Medical debt remains a leading cause of personal bankruptcy in this country. One catastrophic injury or prolonged illness can leave an individual or family owing hundreds of thousands of dollars in medical bills.
What people don’t often realize is that many of the people buried in medical debt have health insurance. Depending on what kind of insurance they have, what it covers and a variety of other factors, however, it may not cover anywhere near the full cost of treatment.
In-network vs. out-of-network treatment
The difference between getting treatment from a provider in your insurance company’s network and one that’s not in the network can be significant. While most people take care to see doctors in their network for routine and planned treatment, that’s just not always possible.
For example, maybe they need to see a specialist and there are no other choices within reasonable traveling distance. Further, if is in a car crash or otherwise needs emergency care, they typically are taken to the nearest hospital.
That’s why a new federal law was enacted at the beginning of 2022. It’s called the “No Surprises Act.” The law, signed by President Joe Biden, was passed in Congress with rare bipartisan support.
What does the No Surprises Act do?
The law prohibits emergency care providers from charging more than their in-network rate, even if the patient’s insurer is out-of-network. Further, it prohibits providers from charging patients more than their insurers’ stated coverage amount for either emergency or non-emergency care.
There are also provisions that require providers to notify patients if their insurer isn’t in their network and get their written consent to out-of-network care. Further, they must provide an estimate of the cost at least 72 hours before any non-emergency treatment.
The law also offers some protections for uninsured patients or those who choose not to use their insurance. For example, providers must give them a “good faith” estimate of the cost of their services or treatment up-front.

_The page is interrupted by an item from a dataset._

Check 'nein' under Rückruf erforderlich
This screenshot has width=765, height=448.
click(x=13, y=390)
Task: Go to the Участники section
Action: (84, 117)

The law is expected to save Americans some $10 million annually and help prevent unwanted surprises. However, it can’t protect them from incurring medical bills they simply can’t afford to pay. It’s also not retroactive, so it won’t make any debt owed from before 2022 (which has probably been sent to collectors) go away.
If you’re dealing with overwhelming medical debt, it’s important to determine what your best course of action is for getting out from under it and preventing it from impacting your overall financial well-being. Getting sound legal guidance can help.